Better Git performance - Git hosting operations scale especially well as each node is added to the cluster.
Request responses don't diminish under increased load - Bitbucket Data Center does not service customer requests any quicker (response time) than a single Bitbucket Server instance, but remains responsive as the load increases.
Overall performance gains - The largest contributors to the overall performance of Bitbucket Data Center are the computing power, IO bandwidth and network connectivity available.
Bitbucket Data Center deployment with more nodes is capable of servicing more requests as the number of requests increases.
Testing methodology and specifications
The following sections describe the testing environment and methodology we use for our performance tests.
How we tested
To ensure that our measurements are accurate and reproducible, all testing is conducted on bare metal. Our test lab is completely isolated from outside interference and before each test is executed the lab servers are sanitized and reinitialized using a purpose-built test framework.
To generate enough load to exercise a multi-node cluster, we use a number of load generator servers each containing 24 CPUs and 48 GB of RAM. Additionally, these loader servers are equipped with SSD hard drives to remove IO restrictions. During a test run all system telemetry is collected and dispatched to a central server where it is collated and attached to the run that produced them. The system telemetry is analyzed using R and Python scripts. From this information we can see exactly what each part of the system was doing at any given point in time. Java Virtual Machine, Tomcat and Bitbucket statistics are collected using JMX.
Our Bitbucket Data Center deployment is built from the following components:
- Bitbucket Data Center cluster nodes. A heterogeneous collection of servers that can be grown and reduced as needed.
- A Bitbucket-supported RDBMS. We use Postgres SQL Server.
- A mass storage system with NFS support. We use a Linux based NFSv3 server.
- A load balancer, which distributes incoming requests across the processing nodes. We use HAProxy, but also test with Apache mod_proxy.
What we tested
We concentrated on testing functional areas that are used on a daily basis and have a high impact on the overall throughput of the system . These are:
- Git operations (clone, push, pull, fetch)
- Authentication
Test scripts are tuned to emulate a desired usage profile by adjusting the following criteria:
- The number of users created and roles assigned (administration, reviewer, contributor).

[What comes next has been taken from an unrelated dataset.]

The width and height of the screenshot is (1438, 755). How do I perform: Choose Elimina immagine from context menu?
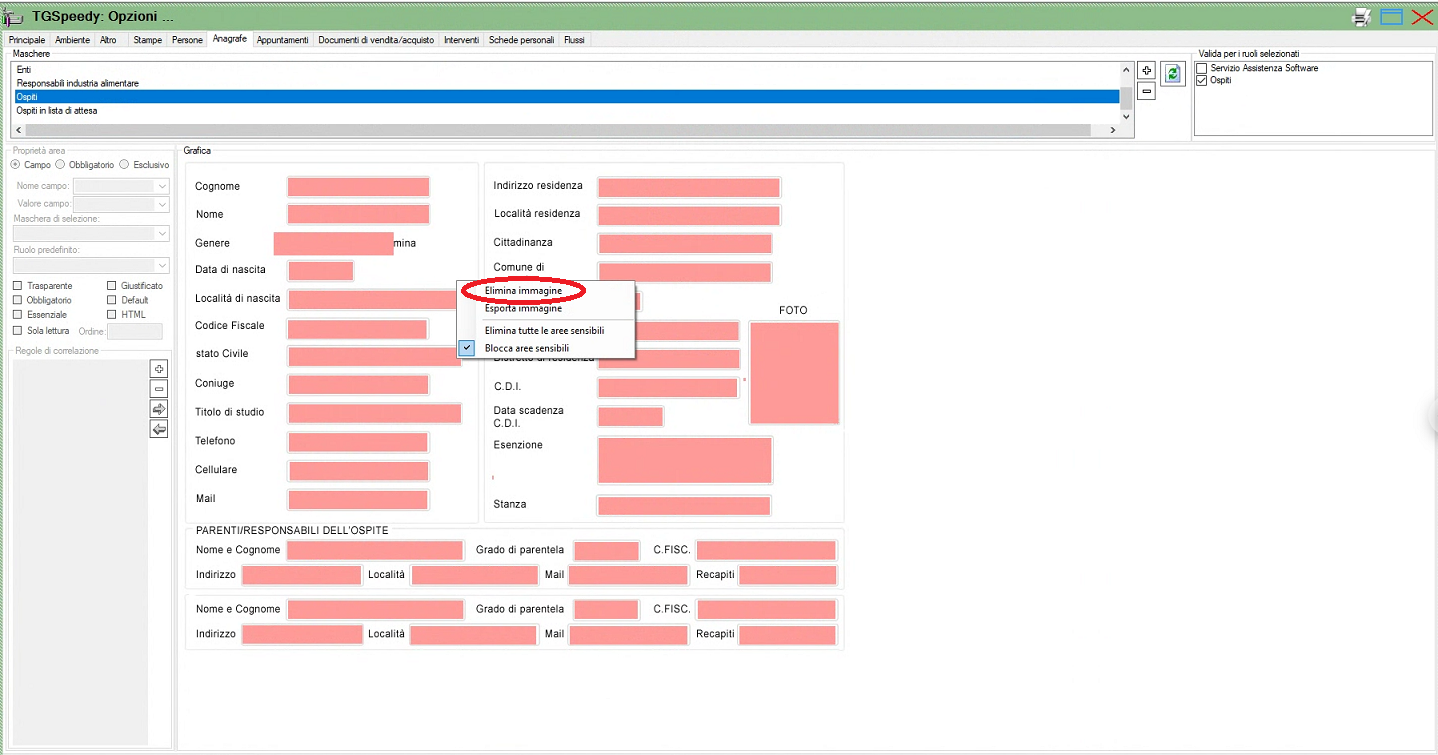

- The number of repositories and projects created.
- The number of users assigned to each repository.
- The number of pull requests to create.
- The number of files to be edited, deleted or renamed.
- The number of reviewers.
- The number of contributors.
Before a test is executed the cluster is seeded with a number of Git repositories of various sizes.
Hardware
All performance tests are run on the same controlled, isolated lab at Atlassian using the hardware listed below.
Hardware | Description | How many? |
---|---|---|
Rackform iServ R304.v3 | CPU: 2 x Intel Xeon E5-2430L, 2.0GHz (6-Core, HT, 15MB Cache, 60W) 32nm | 20 |
Arista DCS-7050 | 4PORT SFP+ REAR-TO-FRONT AIR 2XAC | 1 |
HP ProCurve Switch | 1810-48G 48 Port 10/100/1000 ports Web Managed Switch | 1 |
Usage profile
The typical usage profile we use is made up of the operation ratios shown in the pie chart below. The load is evenly spaced over typical web interactions (login, landing page, project and repository viewing and source browsing), pull requests (code review and collaboration) and hosting operations. We think these proportions are representative of the core workflow of a software development team.
Usage profile is representative of the typical workflow of a software development team.
Conclusion
Bitbucket Data Center is an exciting new platform, raising the bar for high concurrency and high availability Git hosting. We have seen major benefits from deploying Bitbucket Data Center in our own organization. Bitbucket remains responsive even at peak usage and the effects of aggressive CI server load no longer impact on the responsiveness of the Bitbucket user interface.